De acordo com informações obtidas pelo Valor, o número de pessoas trabalhando na obra caiu de aproximadamente 11 mil em setembro do ano passado para cerca de 4 mil atualmente. O presidente do Sindicato dos Trabalhadores da Indústria de Construção de Estradas de Pernambuco (Sintepav-PE), Aldo Amaral, confirmou a redução de empregos, sem detalhar números, e afirmou que o fato decorreu da redução do ritmo das obras.
O avanço da colocação de dormentes e trilhos (superestrutura) sobre as áreas já com infraestrutura (terraplanagem, drenagem, etc) pronta avança a um ritmo inferior a um quilômetro por dia, embora haja capacidade para avançar a 2,5 quilômetros. O trecho de aproximadamente 600 quilômetros entre Salgueiro (PE), e Pecém (CE) entregue parcialmente à construtora cearense EIT, está parado.
O Ministério dos Transportes informou apenas, por e-mail, que “o governo está avaliando, juntamente com a concessionária, as alternativas de aceleração das atividades de campo”. De acordo com as informações obtidas pelo Valor, há um descompasso no fluxo de caixa do empreendimento, não estando claro que ponto impede o aumento da velocidade da obra.
A Transnordestina Logística e a Construtora Odebrecht, que assumiu a execução de grande parte da ferrovia em 2009 com a missão de agilizar sua conclusão, pediram o envio de perguntas por e-mail, mas não quiseram se pronunciar. Segundo o Ministério dos Transportes, “o projeto está sendo reavaliado pelo governo de modo a garantir a continuidade do alinhamento entre o cronograma físico e o cronograma financeiro do empreendimento”.
O valor original da ferrovia, de R$ 4,5 bilhões, posteriormente reavaliado para R$ 5,4 bilhões, está com novo descompasso. Em nova reavaliação, do governo e da subsidiária da CSN, o número estaria naca de R$ 7,5 bilhões. A maior parte da obra é financiada pelo BNDES e pelo Banco do Nordeste do Brasil (BNB), que gerencia também recursos de fundos regionais – o FDNE e o Finor. A parte contratada com o BNDES, de R$ 900 milhões, já foi toda liberada até o fim do ano passado para agilizar a obra no seu início.
O BNB, com contratos de aproximadamente R$ 3 bilhões, informou que vem liberando o dinheiro na medida da comprovação técnica das obras e que foi comunicado pela Transnordestina da necessidade de um “aporte adicional” de recursos que está em negociações. O assunto, segundo informações, está em discussão no Ministério da Fazenda, sob a responsabilidade do ministro Guido Mantega.

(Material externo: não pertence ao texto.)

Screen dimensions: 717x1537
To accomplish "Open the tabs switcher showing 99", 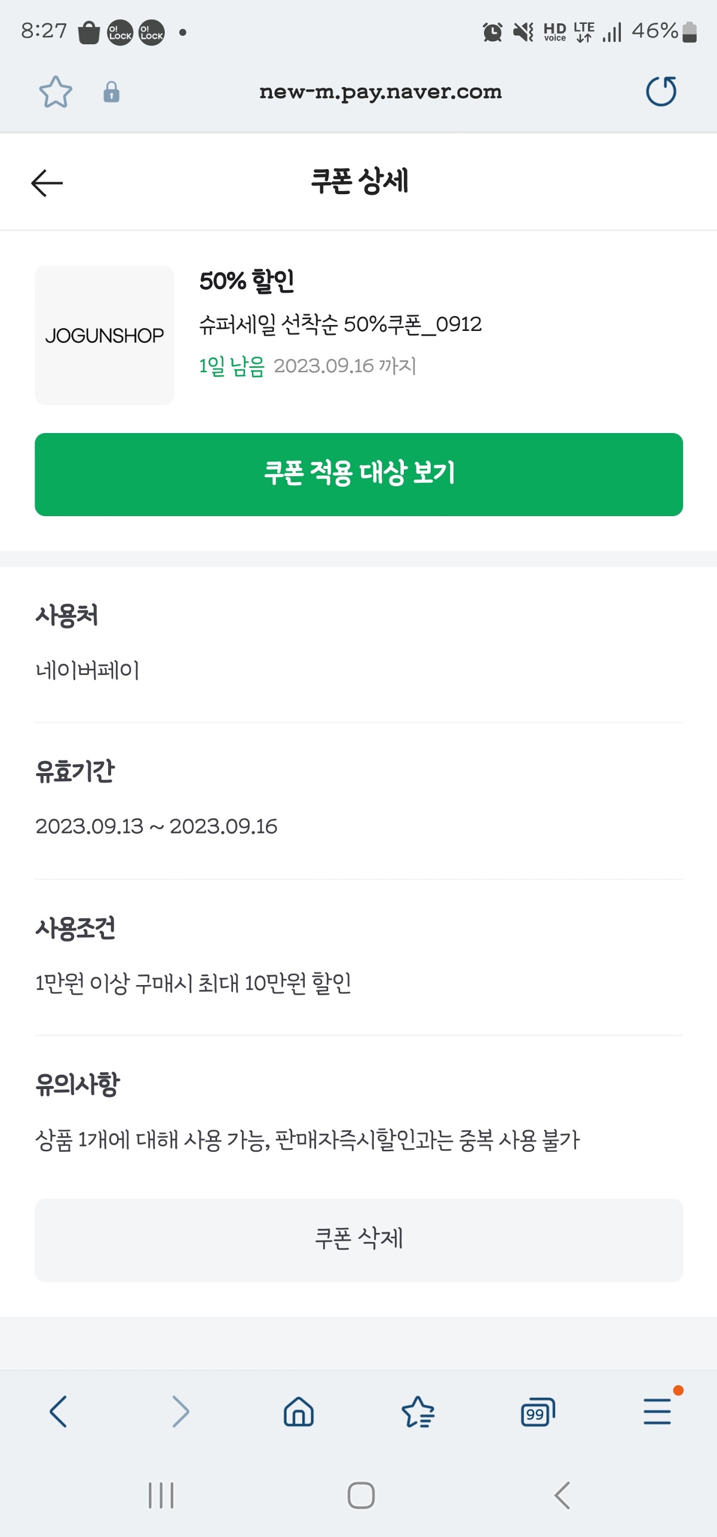I will pos(538,1412).
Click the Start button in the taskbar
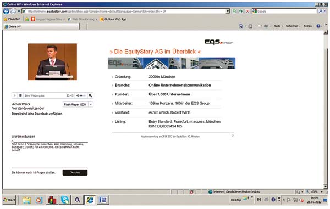Viewport: 330px width, 209px height. pos(9,200)
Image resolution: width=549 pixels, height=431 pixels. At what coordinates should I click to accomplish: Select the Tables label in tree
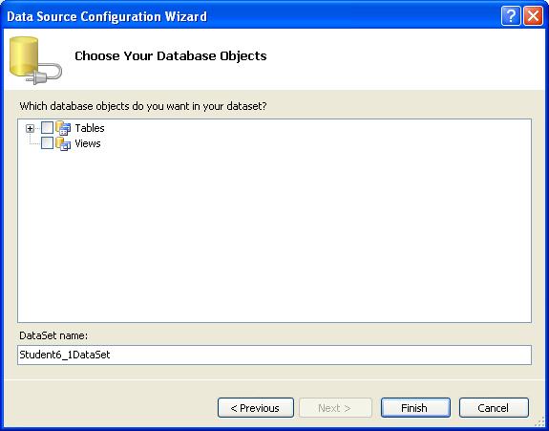[x=90, y=128]
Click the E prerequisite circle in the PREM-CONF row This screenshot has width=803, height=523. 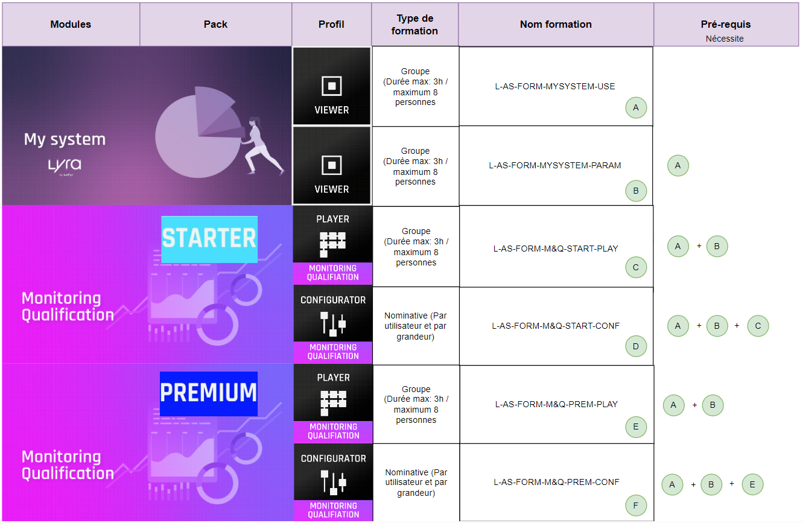pos(752,484)
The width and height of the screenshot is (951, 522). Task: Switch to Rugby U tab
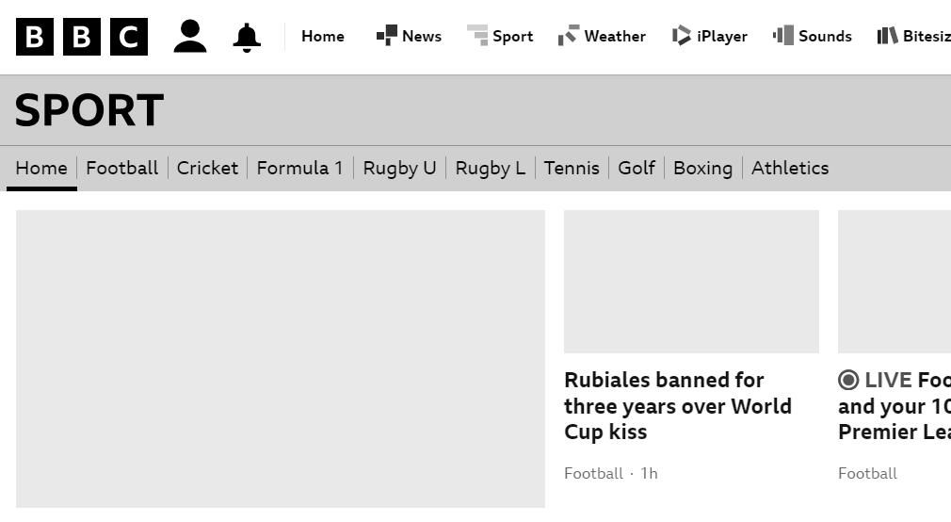399,168
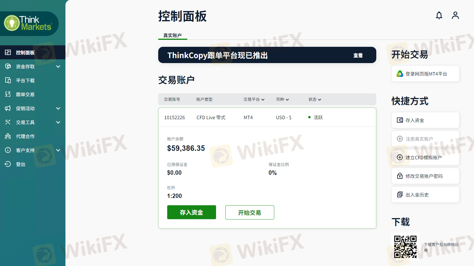The width and height of the screenshot is (474, 266).
Task: Expand the 交易工具 sidebar menu chevron
Action: (x=58, y=122)

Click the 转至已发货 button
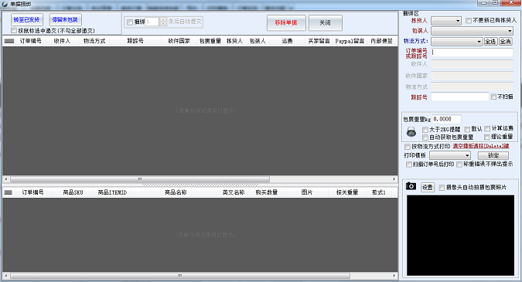click(26, 19)
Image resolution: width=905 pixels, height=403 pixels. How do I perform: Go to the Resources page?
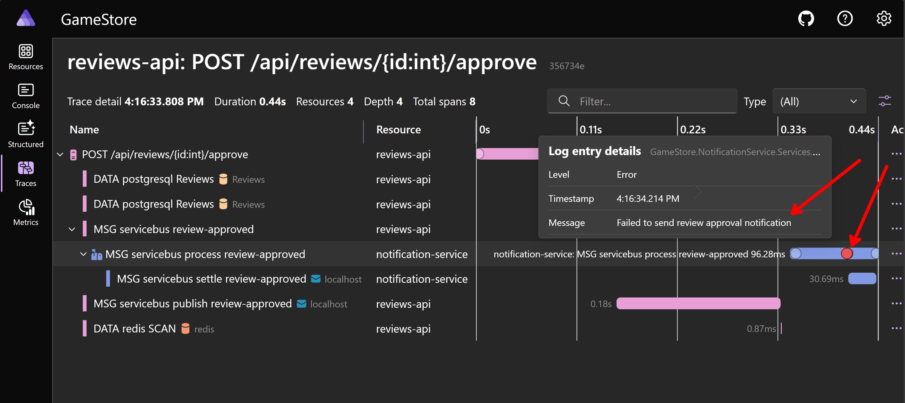(x=26, y=57)
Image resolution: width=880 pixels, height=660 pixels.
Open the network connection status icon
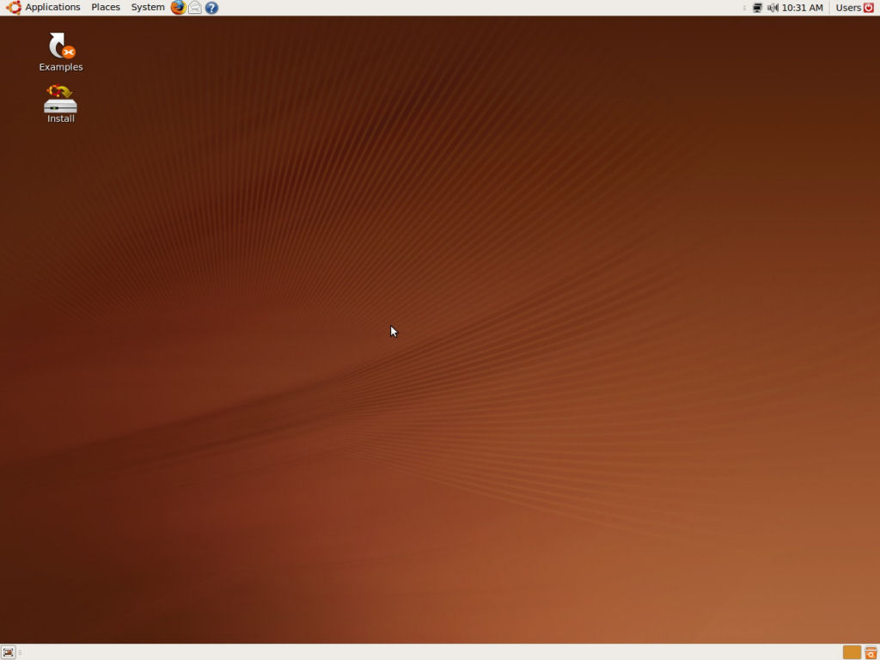pos(757,8)
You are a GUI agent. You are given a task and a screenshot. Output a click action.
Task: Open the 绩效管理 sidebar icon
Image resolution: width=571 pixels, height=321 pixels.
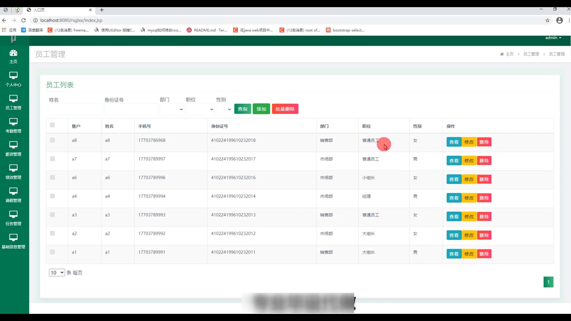click(x=13, y=168)
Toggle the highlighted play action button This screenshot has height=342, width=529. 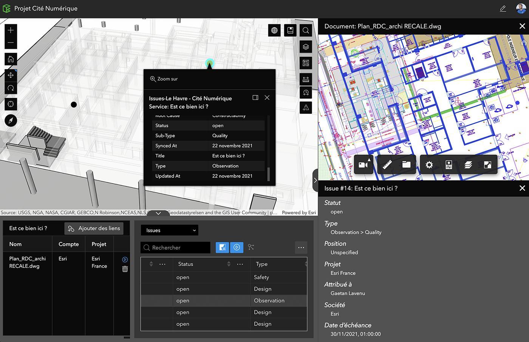237,247
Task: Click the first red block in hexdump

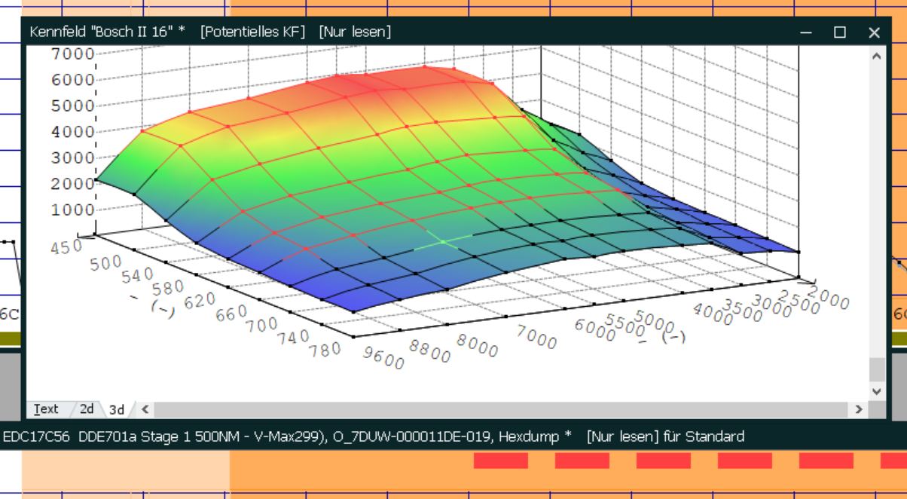Action: tap(500, 461)
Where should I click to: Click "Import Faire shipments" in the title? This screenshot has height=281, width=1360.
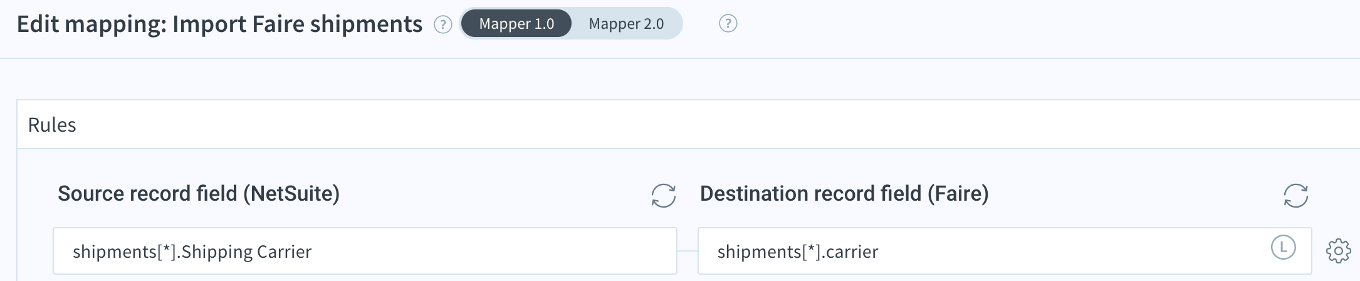pyautogui.click(x=298, y=24)
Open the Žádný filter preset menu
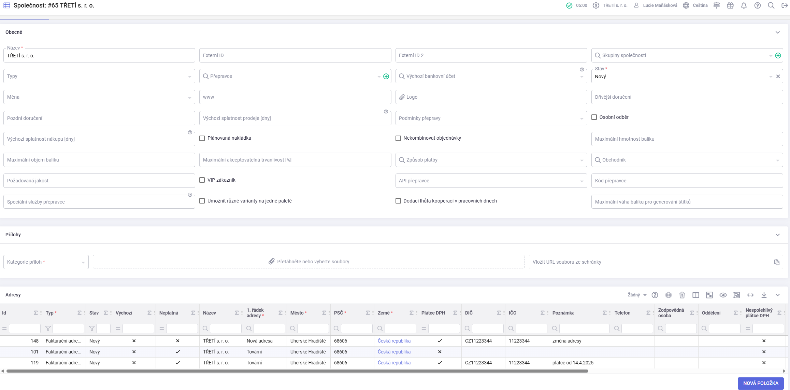Viewport: 790px width, 390px height. tap(637, 295)
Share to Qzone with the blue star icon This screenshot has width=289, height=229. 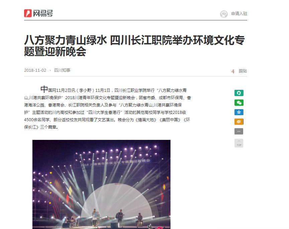239,112
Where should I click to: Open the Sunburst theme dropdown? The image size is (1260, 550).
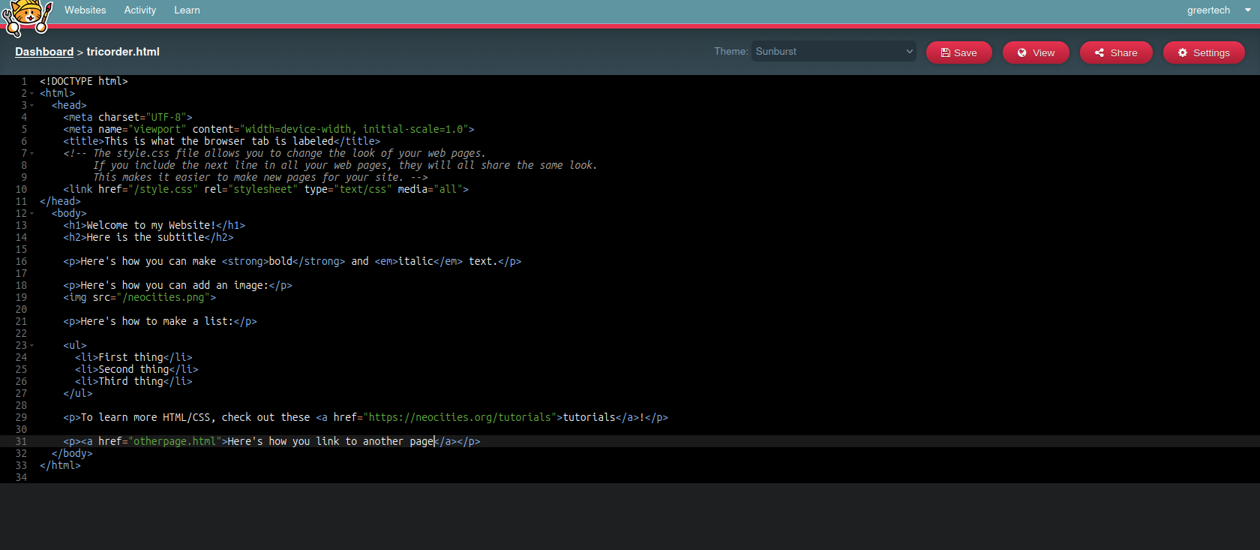tap(833, 51)
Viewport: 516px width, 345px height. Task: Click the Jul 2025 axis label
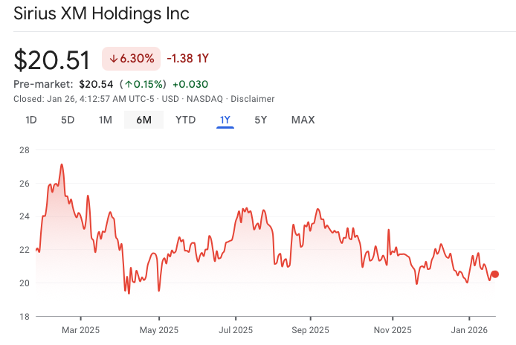[x=237, y=330]
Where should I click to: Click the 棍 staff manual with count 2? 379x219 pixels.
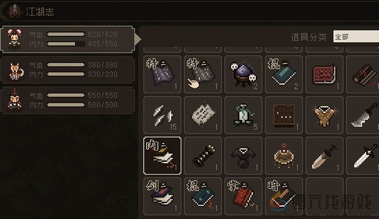[284, 74]
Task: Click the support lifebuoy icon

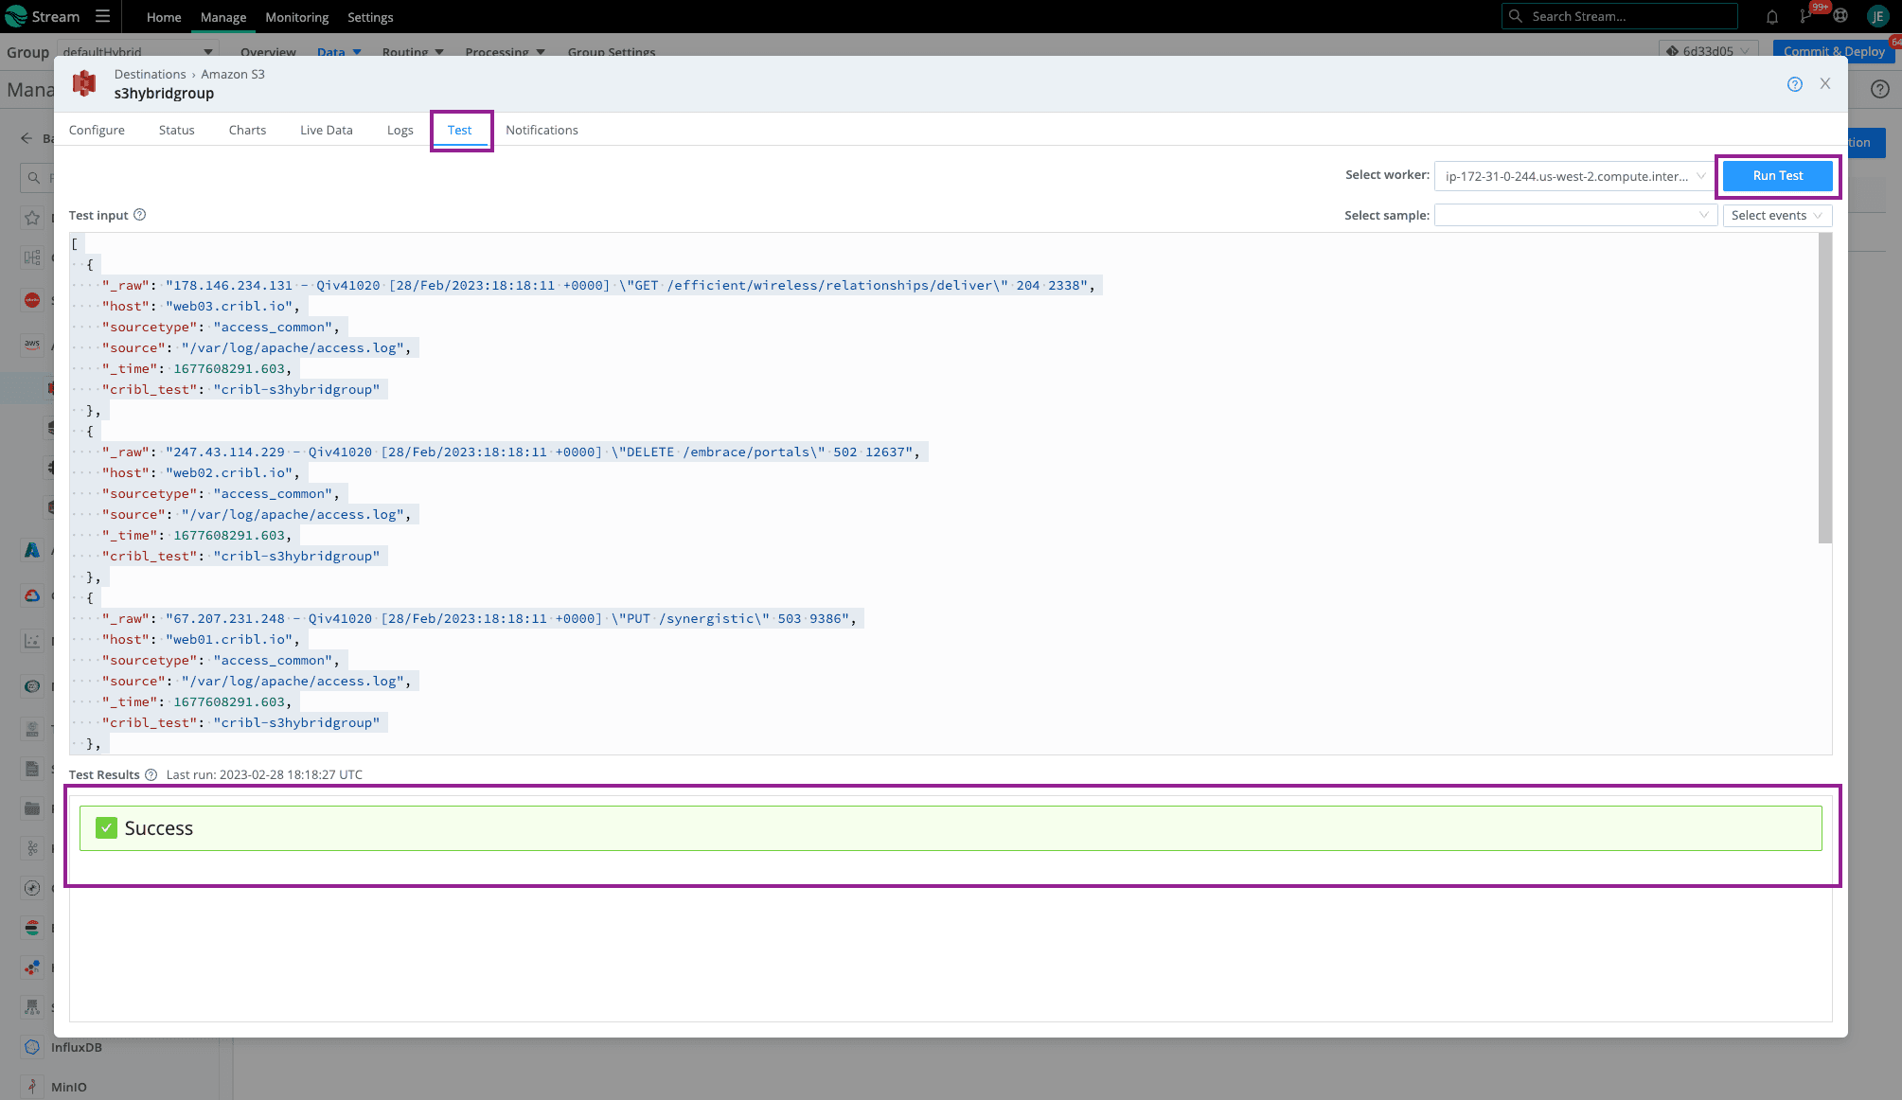Action: coord(1840,16)
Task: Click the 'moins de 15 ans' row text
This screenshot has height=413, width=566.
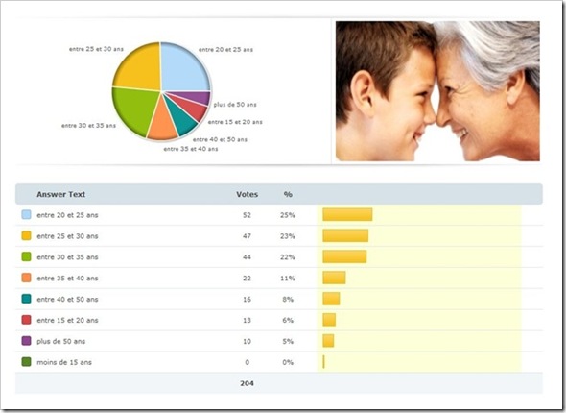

Nas negociações estaria em jogo uma fórmula pela qual o governo assume, por meio de debêntures conversíveis em ações, uma parcela maior do que a que já assume, os riscos financeiros do empreendimento, de modo a não gerar impacto negativo no balanço da CSN.
Atualmente, além de parado o trecho Salgueiro-Pecém, de bitola mista (larga, de 1,60 metro, e estreita, de 1 metro), não foram iniciados os dois trechos das pontas da via entre Piauí e Pernambuco, somente de bitola larga. A obra em andamento abrange o trecho de Arcoverde (PE) até Paulistana (PI), com aproximadamente 600 quilômetros, dos quais cerca de 250 estão prontos.
Sem uma ligação portuária, o trecho atual, do ponto de vista econômico, liga nada a coisa nenhuma. Daí a importância de agilizar pelo menos o trecho de aproximadamente 270 quilômetros entre Arcoverde, cidade que fica na divisa entre o Sertão (semiárido) e o litoral-agreste (úmido). Como nesse trecho o período chuvoso concentra-se entre abril e setembro, para que ele ainda possa ser concluído no atual governo é considerado essencial pelos especialistas que a obra possa ser iniciada e a todo o vapor em outubro deste ano.
O problema, além do descompasso financeiro, que estaria sendo solucionado, é que nem o trecho que liga ao porto e nem o que liga o Sertão ao Cerrado piauiense têm ao menos projeto executivo.
A ligação com o porto de Pecém enfrenta uma dificuldade adicional: o traçado previsto para a ferrovia pode precisar de modificação por incompatibilidade com obras de contenção das enchentes do rio Ipojuca que frequentemente flagelam a região. No lado do Piauí, entre Paulistana e Eliseu Martins, trecho de aproximadamente 300 quilômetros, o problema maior para o início das obras está nas desapropriações, fato que afeta também o trecho cearense. Essa questão cabe aos governos estaduais.